▸ **Exercise task**
Reproduce the passage on intellectual property organizations word for word, from "(i) World Intellectual" to "trademarks and designs.".

Intellectual Property organization

  • The objective of most intellectual property law is to “Promote progress.” By exchanging limited exclusive rights for disclosure of inventions and creative works, society and the patentee/copyright owner mutually benefit, and an incentive is created for inventors and authors to create and disclose their work.

(i) World Intellectual Property Organization (WIPO)

  • Every nation has its own intellectual property laws. World Intellectual Property Organization (WIPO) was constituted in 1967 and based in Geneva administer treaties in the field of intellectual property. 
  • There are 184 members in World Intellectual Property Organization (WIPO) along with India. Some common convention/treaty/protocol is Paris convention for protection of Industry and related to patents, trademarks and designs. 
  • Another is PCT (Patent cooperation treaty) which facilitates obtaining of patent in several countries.
  • Madrid protocol administered by WIPO is a simple, facilitative and cost effective method for registration of International Trademarks. Besides, WTO (World trade organization) contains an agreement on IP called TRIPS (Trade related aspect of Intellectual property. Similarly, there is African (ARIPO), Organization (OAPI) or African Intellectual Property Organization.

▸ **Data excerpt**
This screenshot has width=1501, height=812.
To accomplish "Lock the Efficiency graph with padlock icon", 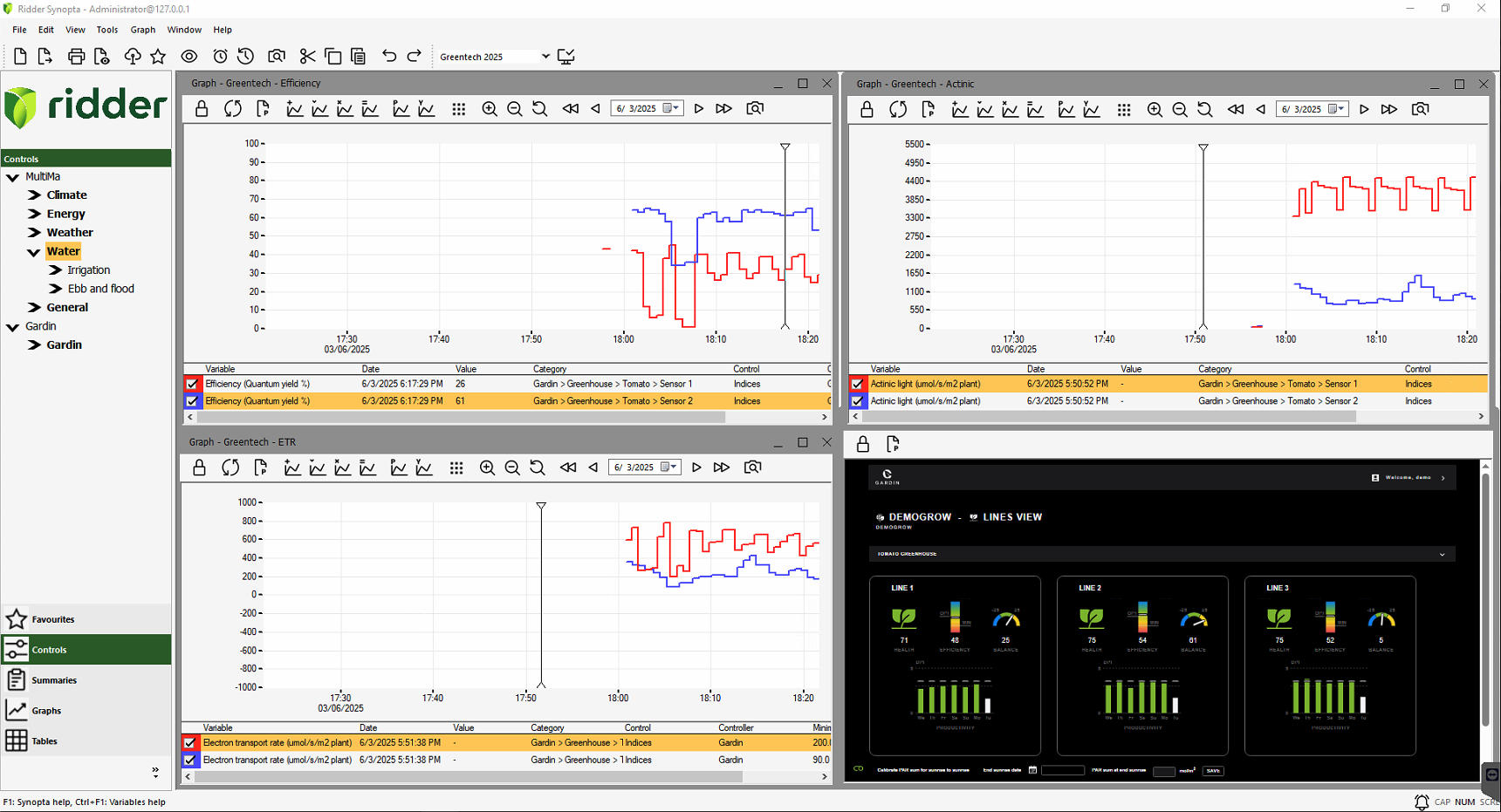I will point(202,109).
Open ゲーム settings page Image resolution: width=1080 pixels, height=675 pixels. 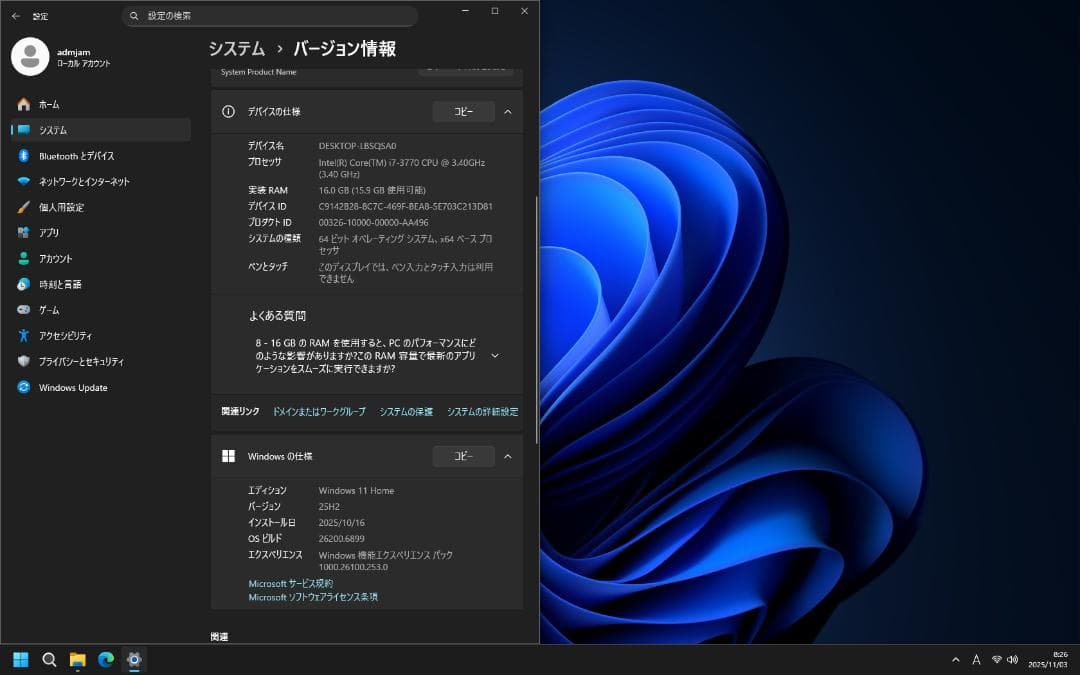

▸ **Answer**
(i) World Intellectual Property Organization (WIPO)

  • Every nation has its own intellectual property laws. World Intellectual Property Organization (WIPO) was constituted in 1967 and based in Geneva administer treaties in the field of intellectual property. 
  • There are 184 members in World Intellectual Property Organization (WIPO) along with India. Some common convention/treaty/protocol is Paris convention for protection of Industry and related to patents, trademarks and designs.